Coder Social home page Coder Social logo

dsc-working-with-known-json-schemas-london-ds-010620's Introduction

Working with Known JSON Schemas

Introduction

You've started taking a look at JSON files and you'll continue to explore how to navigate and traverse these files. One common use case of JSON files will be when you are connecting to various websites through their established APIs to retrieve data from them. With these, you are typically given a schema for how the data is structured and then will use this knowledge to retrieve pertinent information.

Objectives

You will be able to:

  • Use the JSON module to load and parse JSON documents
  • Extract data using predefined JSON schemas
  • Convert JSON to a pandas dataframe

Reading a JSON Schema

In this lesson, you'll take a look at the response from the New York Times API. (We cover APIs in more depth in other lessons, but the general idea is that the New York Times makes some of its data available over the web, and it uses the JSON format to do so.)

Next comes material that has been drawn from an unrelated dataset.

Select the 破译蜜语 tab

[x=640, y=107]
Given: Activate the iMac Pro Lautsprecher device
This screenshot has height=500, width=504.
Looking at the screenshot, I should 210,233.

Here's the JSON schema provided for a section of the NY Times API:

or a more detailed view (truncated):

You can see that the master structure is a dictionary and has a key named 'response'. The value associated with the 'response' key is also a dictionary and has two keys: 'docs' and 'meta'. As you continue to examine the schema hierarchy, you'll notice the vast majority of the elements comprising this data structure, in this case, are dictionaries.

Loading the Data File

As we have done in previous lessons, let's start by importing this data from the file. The code below uses the json module (documentation here) and built-in open function to load the data from a JSON file into a Python object called data.

import json
with open('ny_times_response.json', 'r') as f:
    data = json.load(f)
print(type(data))
print(data.keys())
<class 'dict'>
dict_keys(['status', 'copyright', 'response'])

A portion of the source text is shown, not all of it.